Il est une prison en Corse où certains détenus bénéficient d'une semi-liberté. Son nom : Borgo. C'est aussi le titre du film de Stéphane Demoustier, désormais disponible en vidéo. Librement inspiré d'une histoire vraie, il met en scène Hafsia Herzi dans le rôle d'une gardienne qui sympathise progressivement avec les hommes qu'elle doit surveiller. Un polar captivant.

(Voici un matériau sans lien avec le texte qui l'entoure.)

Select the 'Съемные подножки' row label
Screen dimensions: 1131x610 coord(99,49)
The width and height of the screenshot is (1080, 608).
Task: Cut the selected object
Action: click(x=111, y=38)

Deux hommes sont froidement abattus à l'aéroport de Bastia. La police mène l'enquête. Surveillante en centre pénitentiaire, Melissa a demandé à être mutée en Corse pour tenter de bénéficier d'une meilleure qualité de vie. Si ses deux enfants apprécient ce changement, son compagnon Djibril a du mal à s'adapter à son nouvel environnement, d'autant que leur proche voisin est particulièrement agressif. A Borgo, où elle travaille, Melissa découvre un quartier de détention où les hommes sont très autonomes. Malgré quelques tensions, elle y retrouve Saveriu, un jeune Corse qu'elle avait sous sa surveillance dans une prison sur le continent. Il l'aide à se faire respecter des autres détenus et de son voisin. Bientôt, il lui demande quelques petits services. Puis les demandes se font plus pressantes.
L'affaire se corse
A partir d'un fait-divers dont il s'affranchit rapidement, Stéphane Demoustier signe un thriller captivant sur une île qui l'est tout autant. Tout en admettant ne pas connaître la Corse plus que ça, il parvient à saisir l'identité d'un territoire rebelle, rongé par la violence et le clanisme. Et ce, sans jamais tomber dans la caricature. Dans une approche réaliste, qui n'empêche pas aux images de dégager parfois une touche de poésie, le cinéaste brosse le portrait d'hommes qui, par engagement ou opportunisme (Demoustier ne cherche pas à l'expliquer), se retrouvent enfermés, aussi bien en prison que dans une culture de la violence. Pas de grand discours ni de morale, juste un regard acéré sur des scènes de vie éloquentes.
Au coeur de cette communauté qui montre les muscles et alterne silences lourds et éclats de voix menaçants, Melissa impose sa force tranquille. Elle résiste à la pression constante, tient tête et parfois plus que ça. Hafsia Herzi est parfaite, toute en détermination et en émotions contenues. Elle dégage une belle assurance qu'elle fait parfois vaciller le temps d'un regard. Elle rend son personnage crédible, de même que son basculement progressif vers une collaboration qu'elle sait interdite. Face à elle, le jeune comédien Louis Memmi fait montre de la même assurance, rendant Saveriu à la fois sympathique et inquiétant. Michel Fau campe un commissaire blasé, Pablo Pauly un enquêteur tenace, Moussa Mansaly un compagnon paumé et Florence Loiret Caille une directrice de prison pragmatique et sans états d'âme. Chacun est formidable, tout comme le reste du casting, composé de comédiens non professionnels débusqués en Corse.
Tradition polar
Demoustier ne s'est pas laissé enivrer par l'Ile de Beauté. Il refuse la facilité d'une bande originale ponctuée de chants traditionnels, préférant faire appel à Philippe Sarde. Son score fait mouche et ancre Borgo dans la grande famille du polar à la française. Un polar qui respecte les silences tendus et les coups de sang, un polar où la menace est diffuse, un polar qui agrippe le spectateur dès la première scène et ne le lâche qu'au générique de fin. Le Pacte intègre à son édition vidéo un entretien dans lequel le cinéaste revient sur le tournage du film, ses comédiens, ses choix artistiques ainsi qu'un bonus intéressant sur la séance d'enregistrement de la musique avec Philippe Sarde.